(Dataset entries)
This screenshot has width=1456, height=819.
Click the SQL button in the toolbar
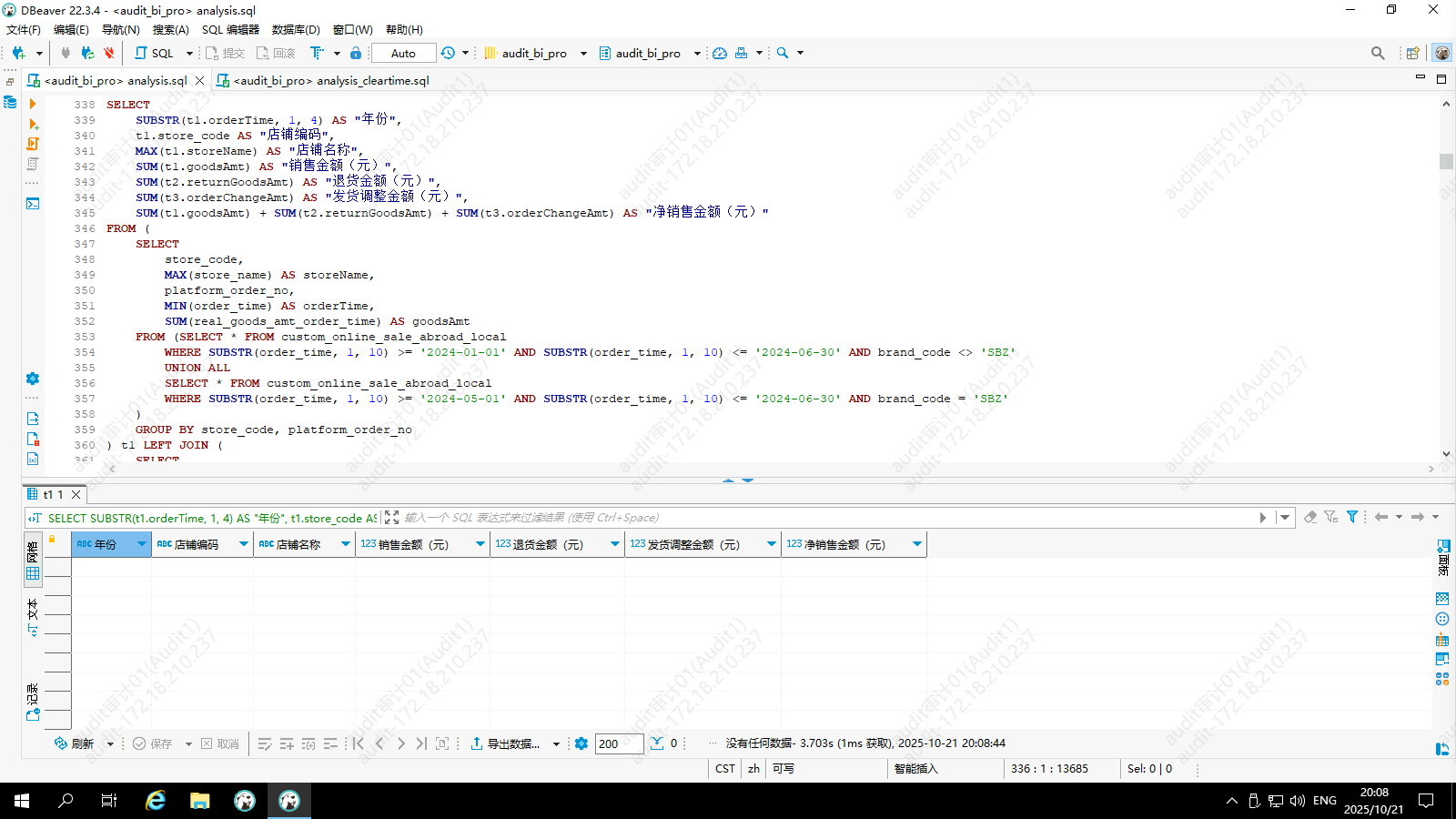(x=154, y=53)
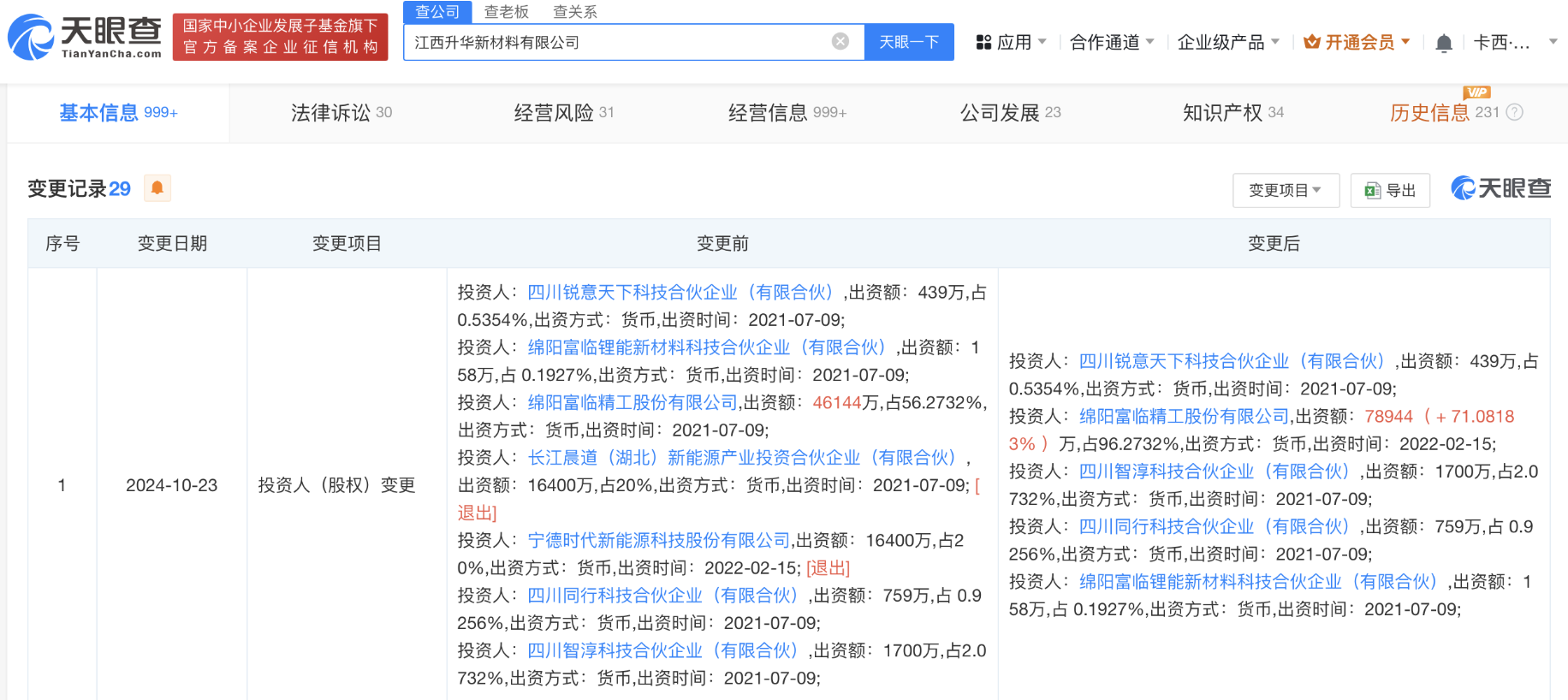Clear the search box with the X icon

click(840, 41)
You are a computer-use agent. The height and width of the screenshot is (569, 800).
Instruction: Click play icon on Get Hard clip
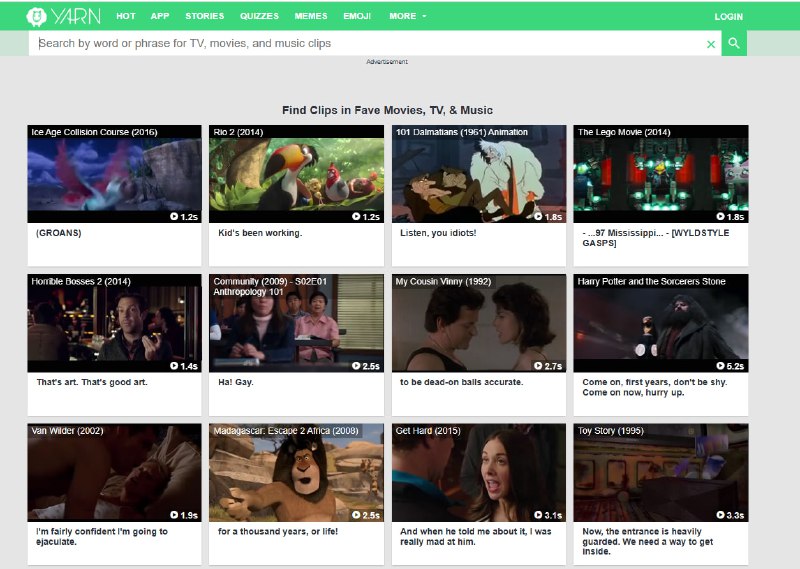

=== WORK REQUIRED ===
Print, word for word, every entry shown above; the pictures stay out.

=== TASK RESPONSE ===
This screenshot has width=1456, height=819.
Click the SQL button in the toolbar
(x=154, y=53)
Clear the search box with the X icon

click(840, 41)
You are a computer-use agent. The height and width of the screenshot is (569, 800).
Instruction: Click play icon on Get Hard clip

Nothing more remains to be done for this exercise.